Sunday, 26 April 2015
When were sugar plantations ever happy places?! Take a good look at the sugar packages offered next time you go to your local coffee shop or hotel
Studying my sugar package at a Starbucks branch in downtown Toronto recently I saw something that made me think twice about drinking the coffee I had just bought and was about to "sweeten". There on the package was a brown figure in a festive outfit apparently happily dancing. And there at the top of the packet was the word PLANTATION. Did somebody at \Lantic Sugar, the Canadian company whose name also appears on the package forget something about the history of sugar? The alternative, that they never knew about it, is unbelievable.

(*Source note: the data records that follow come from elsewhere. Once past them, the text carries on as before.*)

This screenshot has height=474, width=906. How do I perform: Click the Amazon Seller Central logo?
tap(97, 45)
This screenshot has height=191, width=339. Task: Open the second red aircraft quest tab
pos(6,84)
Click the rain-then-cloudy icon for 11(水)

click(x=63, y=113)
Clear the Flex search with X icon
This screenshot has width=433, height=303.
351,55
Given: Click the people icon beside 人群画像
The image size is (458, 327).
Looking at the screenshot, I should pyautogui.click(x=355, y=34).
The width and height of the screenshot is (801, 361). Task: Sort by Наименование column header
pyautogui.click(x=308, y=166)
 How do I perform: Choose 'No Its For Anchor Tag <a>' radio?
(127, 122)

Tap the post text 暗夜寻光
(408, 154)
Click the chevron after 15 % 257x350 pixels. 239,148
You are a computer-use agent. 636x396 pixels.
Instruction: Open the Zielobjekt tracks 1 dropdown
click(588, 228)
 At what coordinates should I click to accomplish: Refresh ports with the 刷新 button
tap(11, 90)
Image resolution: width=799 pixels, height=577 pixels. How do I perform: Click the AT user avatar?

Hello, Lantic - Sugar was a slave-based industry in both of the major producing countries, Haiti and Brazil. And these slaves worked to harvest sugar grown on plantations. Was this really forgotten or ignored by the marketers at Lantic? Are we so far away from the slave trade times that they think we can or should forget and believe that the lives of slaves were joyous and full of music? Maybe the brown sugar package for brown sugar featuring brown slaves was too much of a marketing opportunity to ignore, Hard to believe all this was unconscious, but just as bad even if it was. Plnatations were never happy. The sugar trade was an ugly blot. The opposite of sweet.
The Plantation packages must go. And as a coffee drinker we suggest you ignore them, or throw them away or better still go to a chain like Second Cup which uses their own brand sugar packages,until Starbucks, Tim Hortons and other Plantation supporters get on the right side of history.